How bad will the haze be in 2026?
Potentially bad, and this is the single most important thing to know about a mid-2026 trip. The Singapore Institute of International Affairs has issued a Red Alert in its Haze Outlook 2026, warning of a high risk of severe transboundary haze in the second half of the year, driven by a forecast El Niño and a positive Indian Ocean Dipole. That is the same combination behind the severe episodes of 1997 and 2015. Peak risk runs August to September. Check the PSI at haze.gov.sg daily: above 100, sensitive groups should scale back outdoor plans; above 200, everyone should. Pack N95 masks and keep an indoor fallback.
Is the Formula 1 night race in September?
Not any more.

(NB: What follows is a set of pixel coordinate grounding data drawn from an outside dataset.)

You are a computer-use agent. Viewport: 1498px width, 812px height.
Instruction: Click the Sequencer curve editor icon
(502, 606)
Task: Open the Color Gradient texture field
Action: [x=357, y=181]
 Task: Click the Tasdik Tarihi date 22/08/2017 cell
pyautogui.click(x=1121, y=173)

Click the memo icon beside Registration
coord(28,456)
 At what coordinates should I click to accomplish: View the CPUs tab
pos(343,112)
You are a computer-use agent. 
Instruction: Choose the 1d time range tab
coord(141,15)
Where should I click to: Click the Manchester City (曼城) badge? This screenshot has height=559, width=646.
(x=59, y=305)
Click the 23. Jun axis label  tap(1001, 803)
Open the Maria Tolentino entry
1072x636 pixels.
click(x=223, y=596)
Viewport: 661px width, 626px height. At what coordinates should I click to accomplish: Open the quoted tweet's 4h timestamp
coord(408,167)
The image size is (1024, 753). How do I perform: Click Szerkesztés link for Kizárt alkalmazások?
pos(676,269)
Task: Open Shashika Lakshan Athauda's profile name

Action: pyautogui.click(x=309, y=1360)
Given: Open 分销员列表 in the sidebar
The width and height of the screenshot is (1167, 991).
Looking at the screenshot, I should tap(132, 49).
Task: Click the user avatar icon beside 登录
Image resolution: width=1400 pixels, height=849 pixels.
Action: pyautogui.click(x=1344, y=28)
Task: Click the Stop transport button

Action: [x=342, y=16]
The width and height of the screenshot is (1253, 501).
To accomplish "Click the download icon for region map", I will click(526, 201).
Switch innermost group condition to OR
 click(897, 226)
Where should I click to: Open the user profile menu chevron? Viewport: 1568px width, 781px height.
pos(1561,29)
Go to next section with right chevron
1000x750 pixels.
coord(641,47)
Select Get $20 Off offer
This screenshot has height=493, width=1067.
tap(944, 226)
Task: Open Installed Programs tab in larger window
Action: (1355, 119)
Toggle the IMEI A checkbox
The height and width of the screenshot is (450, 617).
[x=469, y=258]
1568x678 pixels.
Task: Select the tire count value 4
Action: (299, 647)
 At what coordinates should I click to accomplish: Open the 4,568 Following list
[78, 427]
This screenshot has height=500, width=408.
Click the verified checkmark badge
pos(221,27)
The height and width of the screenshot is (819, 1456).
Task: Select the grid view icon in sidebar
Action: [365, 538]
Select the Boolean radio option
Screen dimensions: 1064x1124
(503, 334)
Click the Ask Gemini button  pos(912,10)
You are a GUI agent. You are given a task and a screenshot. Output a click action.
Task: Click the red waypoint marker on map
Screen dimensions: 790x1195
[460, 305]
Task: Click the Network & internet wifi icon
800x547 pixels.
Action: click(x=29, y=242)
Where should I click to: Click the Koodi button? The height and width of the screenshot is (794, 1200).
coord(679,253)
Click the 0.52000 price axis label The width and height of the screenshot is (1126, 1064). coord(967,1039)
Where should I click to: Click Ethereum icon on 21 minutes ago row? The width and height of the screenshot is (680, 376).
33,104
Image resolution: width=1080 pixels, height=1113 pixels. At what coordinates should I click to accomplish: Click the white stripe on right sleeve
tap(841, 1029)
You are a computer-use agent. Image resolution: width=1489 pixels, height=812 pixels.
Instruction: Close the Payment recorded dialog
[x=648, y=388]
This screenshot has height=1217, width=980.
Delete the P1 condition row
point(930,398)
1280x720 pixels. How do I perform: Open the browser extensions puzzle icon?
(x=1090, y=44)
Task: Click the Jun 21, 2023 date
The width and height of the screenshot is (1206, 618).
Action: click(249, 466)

The F1 Singapore Grand Prix has moved to October, and the 2026 race runs from 9 to 11 October on the Marina Bay Street Circuit. A great deal of published advice still says September and it is an expensive error: race week is the most costly week of the Singaporean year, with Marina Bay hotels at four-figure nightly rates, minimum-stay requirements, and multi-day road closures across the bay. Either come for the race deliberately, or come the following week when the city empties out.
What’s the weather like in Singapore in Dry Season?
Singapore in Dry Season typically sees temperatures of 24–33°C with around 11–15 days of rain across the period. Pack light, breathable layers and strong sun protection — days get genuinely hot.
How much does it cost to visit Singapore in Dry Season?
Budget-conscious travellers can expect daily costs of $60–1,500+, covering accommodation, food, and local transport. Flexible dates can save up to 20% compared with peak-week rates.